# Demostration for components involved in the system

## Record

In [1]:
import threading
import sounddevice as sd
from scipy.io.wavfile import write
import numpy as np
import ipywidgets as widgets
from IPython.display import display
import time

fs = 44100  # Sample rate
channels = 1  # Mono recording
recording = np.array([])  # Placeholder for the recorded data
is_recording = False  # Flag to control recording

def record_audio(indata, frames, time, status):
    global recording
    recording = np.append(recording, indata.copy())

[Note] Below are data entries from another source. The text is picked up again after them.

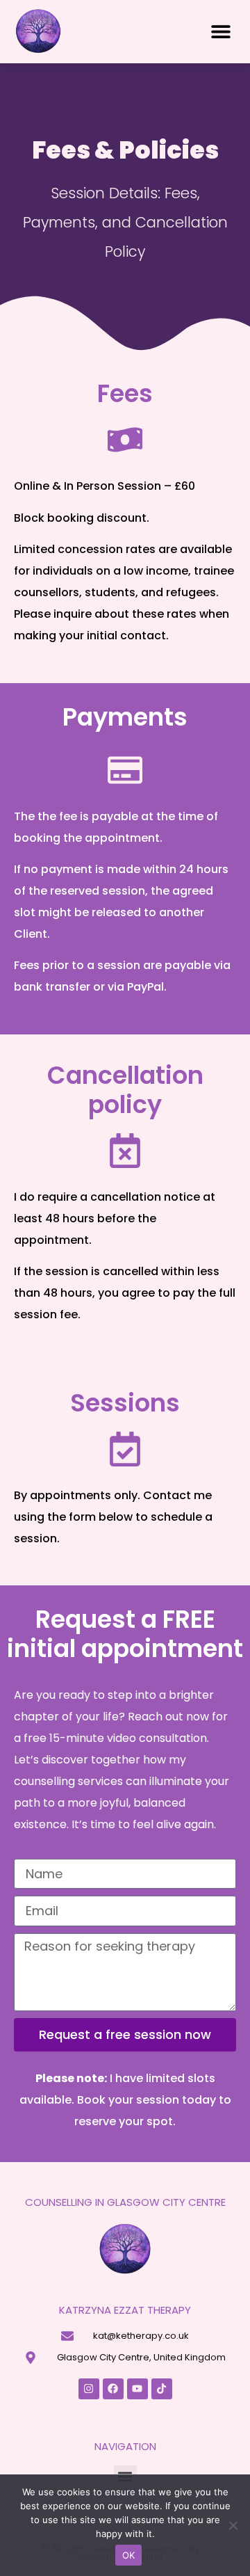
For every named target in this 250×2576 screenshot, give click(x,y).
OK (128, 2555)
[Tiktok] (161, 2388)
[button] (220, 31)
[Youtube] (137, 2388)
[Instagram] (88, 2388)
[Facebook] (113, 2388)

def update_recording_time():
    global is_recording
    # start_time = time.time()
    while is_recording:
        # elapsed_time = time.time() - start_time
        # time_label.value = f"Recording... {elapsed_time:.2f} seconds"
        time.sleep(0.1)  # Update every 100ms

def start_recording(button):
    global is_recording, recording
    recording = np.array([])  # Reset recording
    is_recording = True
    print("Recording started...")
    # Start recording in a separate thread to avoid blocking
    threading.Thread(target=lambda: sd.InputStream(callback=record_audio, channels=channels, samplerate=fs).start()).start()
    # Update recording time in a separate thread
    threading.Thread(target=update_recording_time).start()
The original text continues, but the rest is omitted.